Chairman at Earthrestoration
Ph.D, Systems Ecology – University of California, Davis
Master’s Degree, Entomology - University of California, Davis


The discussion on ‘Economic Development’ as a national goal, must demonstrate a perspective strongly rooted in modern science. However, the goals of today suggest that our appreciation of the scientific method of evaluation is a little short. Nevertheless, it is hoped that Sri Lanka’s contribution at the Rio + 20 and at other international conventions that discuss the common future of mankind can propose something innovative rather than the mediocre dribble of the past. Having been party to these processes, the probability of a repetition of past mediocrity is great.

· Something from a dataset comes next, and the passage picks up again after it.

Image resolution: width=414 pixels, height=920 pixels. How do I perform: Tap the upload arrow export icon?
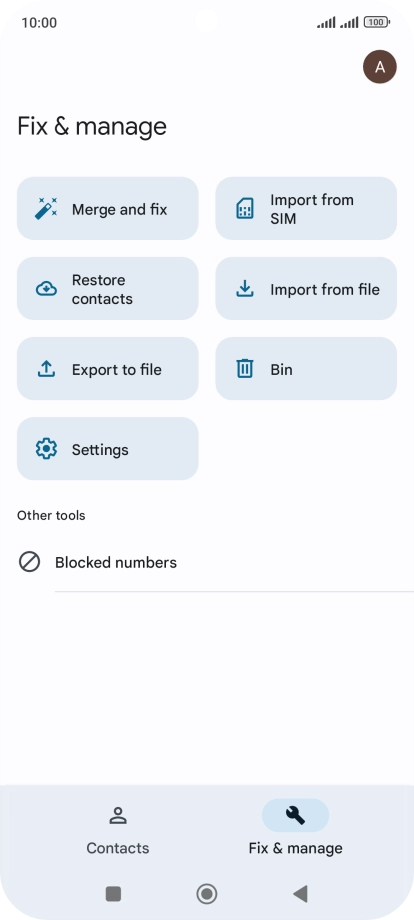[x=46, y=369]
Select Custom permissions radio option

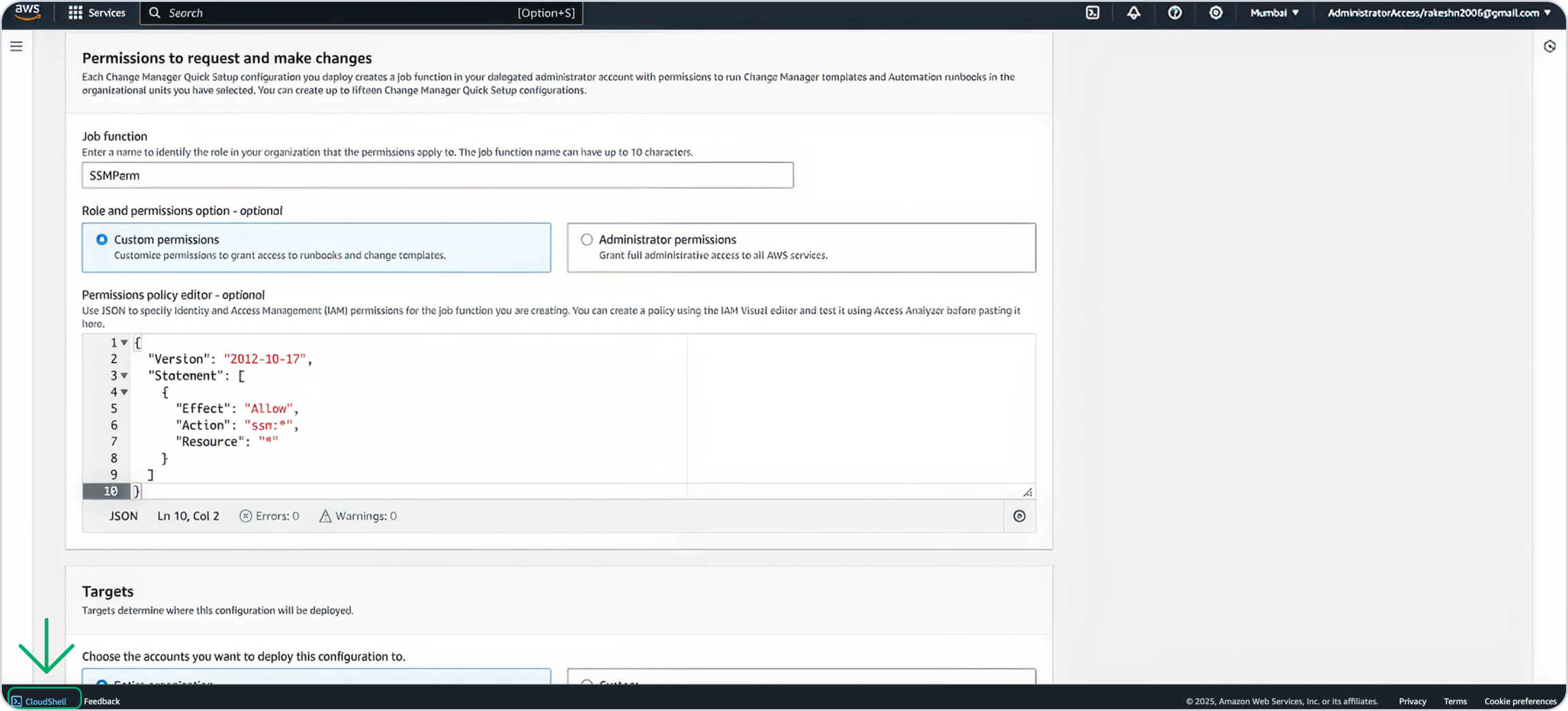click(102, 239)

Thus in the interest of the profile of this nation and in the interest of a benign future for our children, the following reasoning is advanced. One hopes that the Sri Lankan delegates to the various international conventions this year will raise the need to ‘value photosynthetic biomass’ at all plenary sessions as a national contribution.


Life on Earth learnt how to maintain gas and material flows, optimum for the evolution and sustainability of biodiversity. Carbon Dioxide, although essential to the process of life, was often introduced into the atmosphere by volcanic processes at disruptive levels, throughout geologic history. But the gas has not concentrated in the atmosphere, because it was sequestered by living things and put away out of circulation from the biosphere of living carbon, so that the environment was stable for life. This store of carbon was fossilized and has been slowly accumulating over the last few hundred million years and has acted as the storage of excess carbon.

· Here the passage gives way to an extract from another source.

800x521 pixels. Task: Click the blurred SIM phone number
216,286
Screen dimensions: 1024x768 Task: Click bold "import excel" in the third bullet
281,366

In our rush to create the new petroleum and coal driven economy, this very simple and fundamental fact has been ignored.Carbon that cycles through living systems represents a fixed proportion of the planetary carbon, one part solid, like the carbohydrates in trees and one part gas, as in atmospheric Carbon Dioxide gas. If excess Carbon Dioxide enters the atmosphere through tectonic processes such as volcanism, photosynthetic activity removes this excess carbon dioxide from the biosphere and that excess is deposited as fossils to enter the lithosphere(rocks), never to interact with the biosphere again. This deposition is translated into vast quantities of fossilized carbon that has been removed from the biotic/atmospheric cycles. Unlike the biotic cycles of Carbon that stay deposited for tens of thousands of years. The fossil pools have deposition lifetimes of tens or hundreds of millions of years.

There have been fluctuations of Carbon Dioxide in the atmosphere in the past but equilibrium was gained and balance was restored. All this was long before humans.

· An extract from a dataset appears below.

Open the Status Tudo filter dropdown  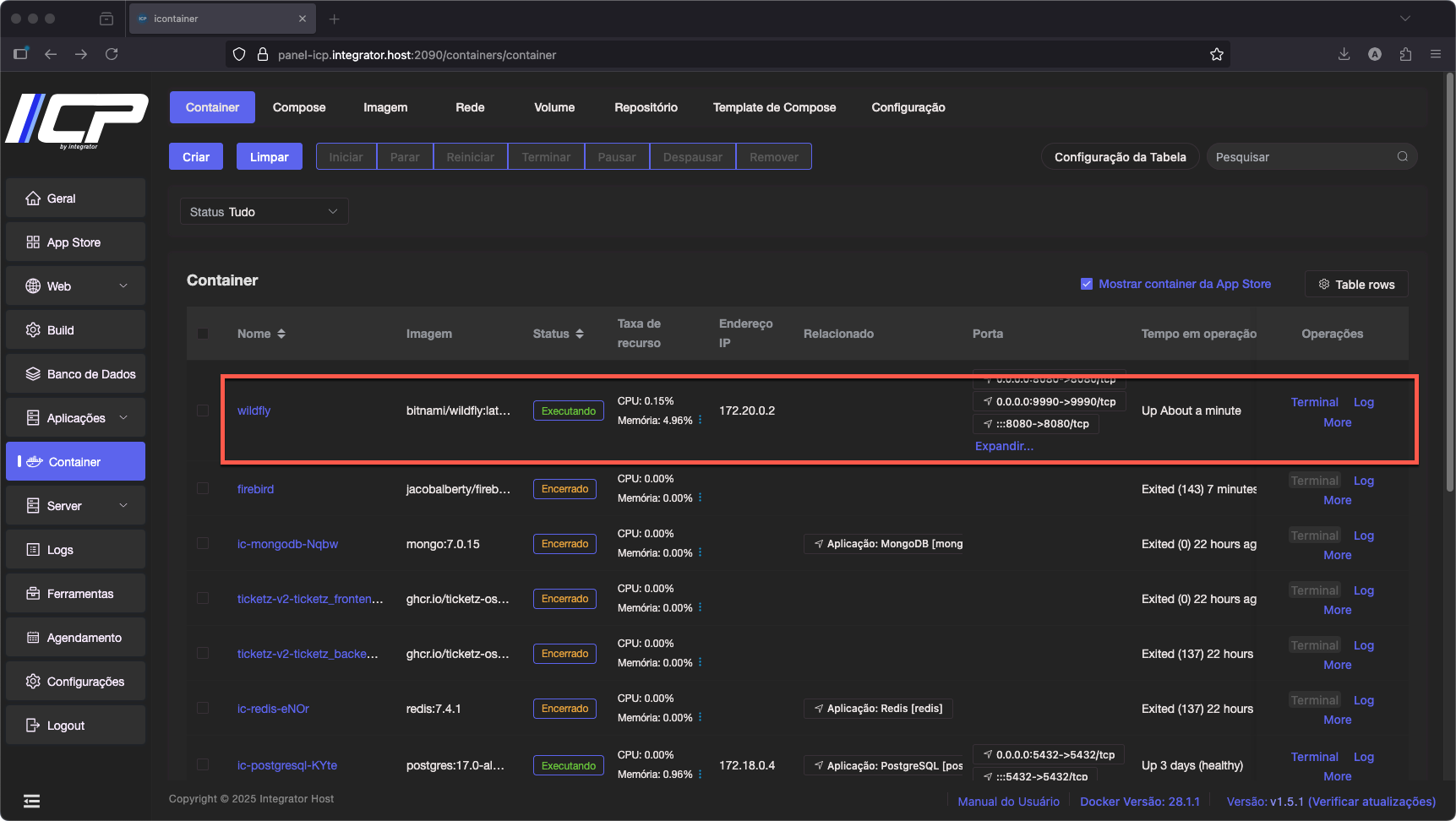tap(264, 212)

The first human driven change that affected the local and regional climates was the massive loss of the global forest stock with the advent of colonization. This loss represents a debt to every nation that lost its forests as well as a debt to planetary atmospheric equilibrium. This debt can be settled by re-establishing the sequestered stocks of carbon that were lost by reforestation. But once this debt is settled there will be no more room on this planet to plant more trees to sequester the fossil carbon that is currently being released so irresponsibly.

Fossil carbon is the principal driver of climate change. As a substance that is over at least twenty million or more years older than the timber of the forests that were lost, it represents a material with a far higher carbon cost than a forest. It is also a fact that the levels of Carbon Dioxide, a major atmospheric gas are increasing in the atmosphere. This increase is linked to the destabilization of the climate, the burning of the fossil stock of Carbon being the principal driver of change. It is now very clear that the stability of planetary climate cycles are in jeopardy and a very large contributory factor to this crisis is the profligate activities of modern human society. It is the same activity that fuels the current vision of ‘Economic Development’ in Sri Lanka. The entire infrastructural investment, be it stadia, complexes or towers, require enormous amounts of energy for their operation. As our sustainable energy production is abysmally low, we will have to provide fossil energy to maintain this infrastructure, an activity patently destructive of the global climate equilibrium.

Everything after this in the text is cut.